Notification

×
Kunjungi Pengiklan

Bambang Haryo : Proyek LRT (Jabodebek) Tidak Efektif

Minggu, 05 Juni 2022 | Minggu, Juni 05, 2022 WIB Last Updated 2022-06-05T23:35:14Z

Bambang Haryo Soekartono. (Ist).


Surabayasatu.net - Proyek light rail transit (LRT) (Jabodebek) dinilai tidak efektif dan tidak efisien sehingga merugikan masyarakat dan merugikan keuangan negara.


LRT Jabodebek tidak efektif karena salah fungsi dan penempatan. Jalur LRT yang dibangun menghubungkan antarkota layaknya fungsi kereta komuter atau KRL (kereta rel listrik), padahal kapasitas angkutnya jauh lebih kecil dibandingkan dengan KRL. “Ujar Bambang Haryo sebagai Tokoh Masyarakat Transportasi”


Tidak ada negara di dunia yang membangun LRT untuk angkutan antarkota yang dibangun, karena moda ini umumnya di kawasan tertentu yang spesifik di kota.
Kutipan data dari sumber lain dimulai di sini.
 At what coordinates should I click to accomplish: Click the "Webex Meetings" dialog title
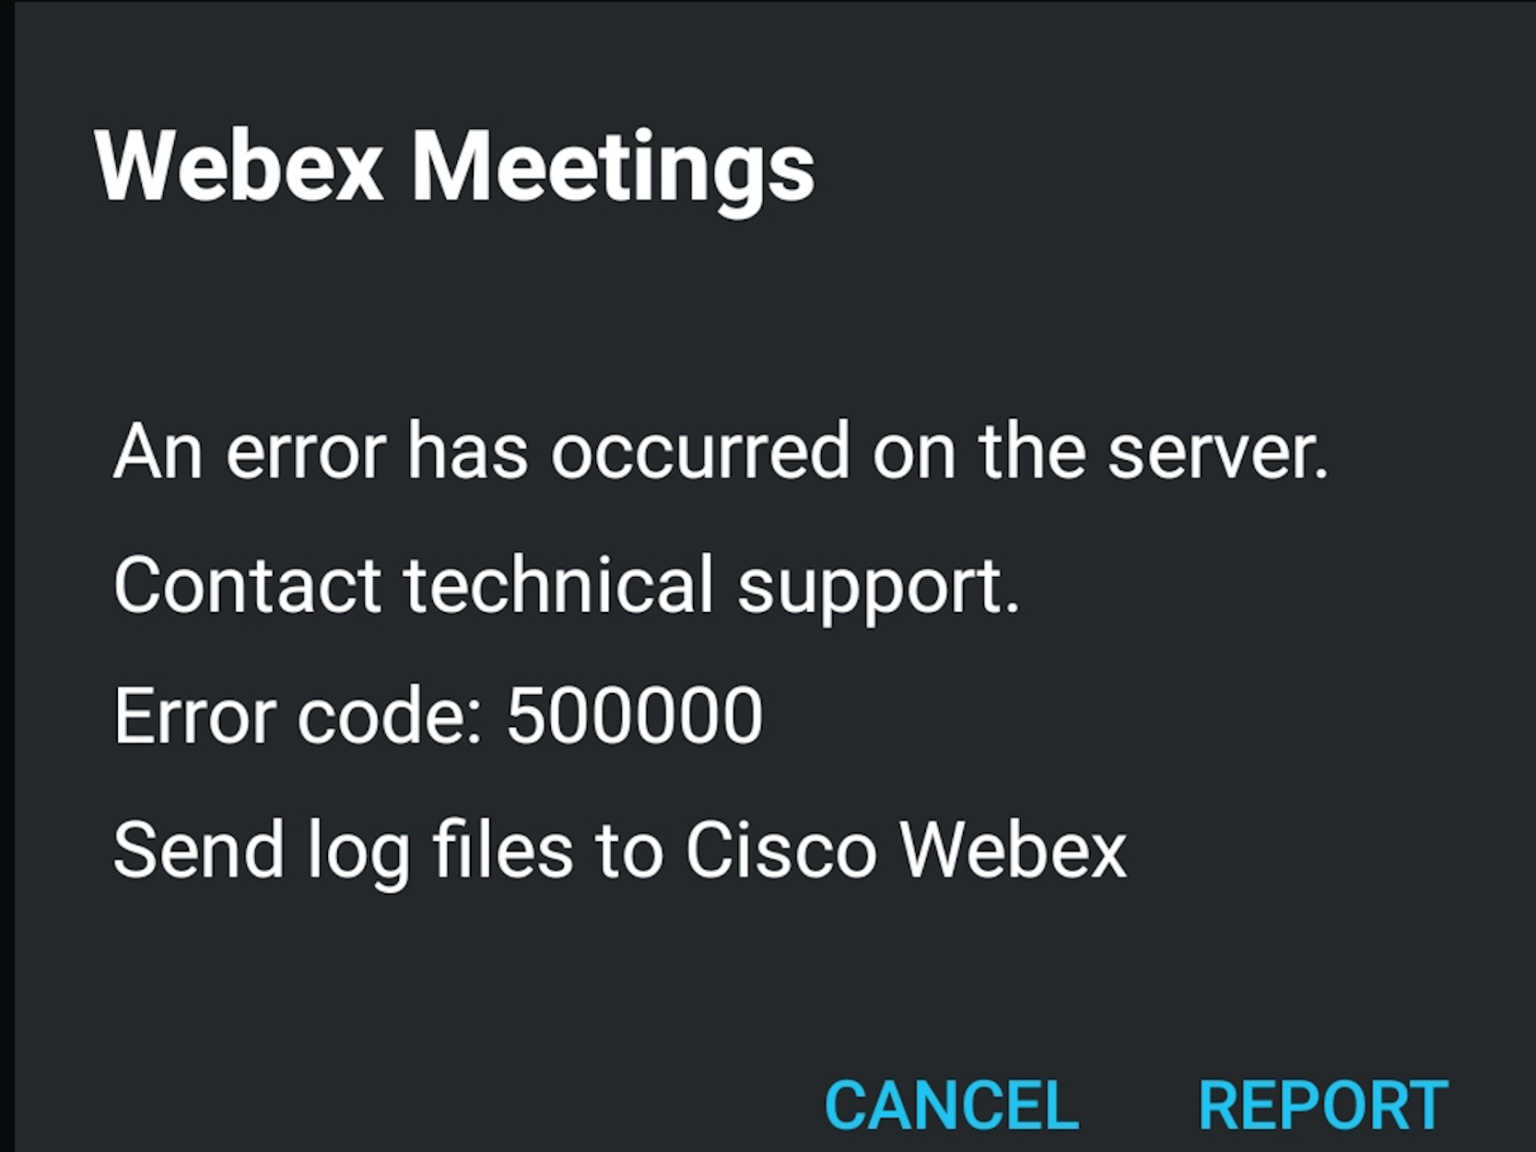pyautogui.click(x=455, y=167)
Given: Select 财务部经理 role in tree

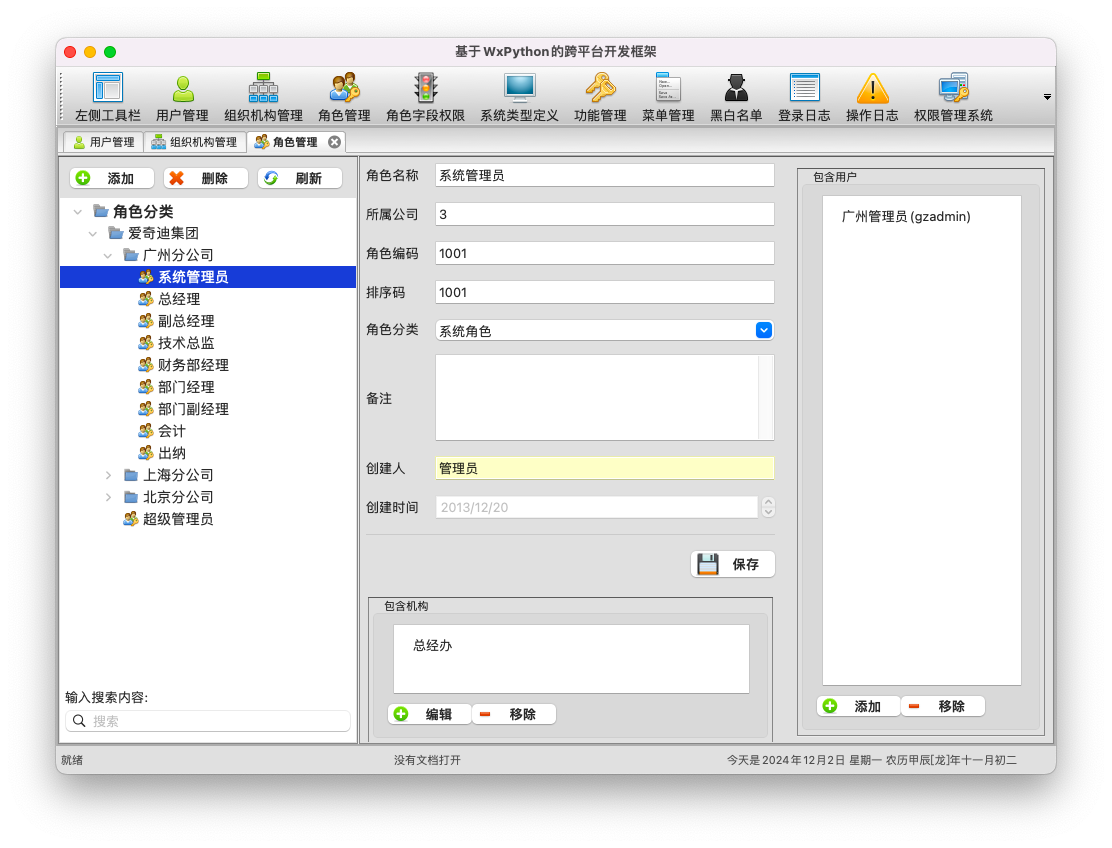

Jaraknya lebih pendek dari MRT dan banyak pemberhentian atau stasiun. Membangun LRT untuk antarkota tidak akan efektif dan pasti mahal, seperti halnya yang ada di Indonesia, yaitu Lintasan LRT Jabodebek antar kota yang memiliki jarak 44.3 km, tulisnya, Senin (6/6/2022)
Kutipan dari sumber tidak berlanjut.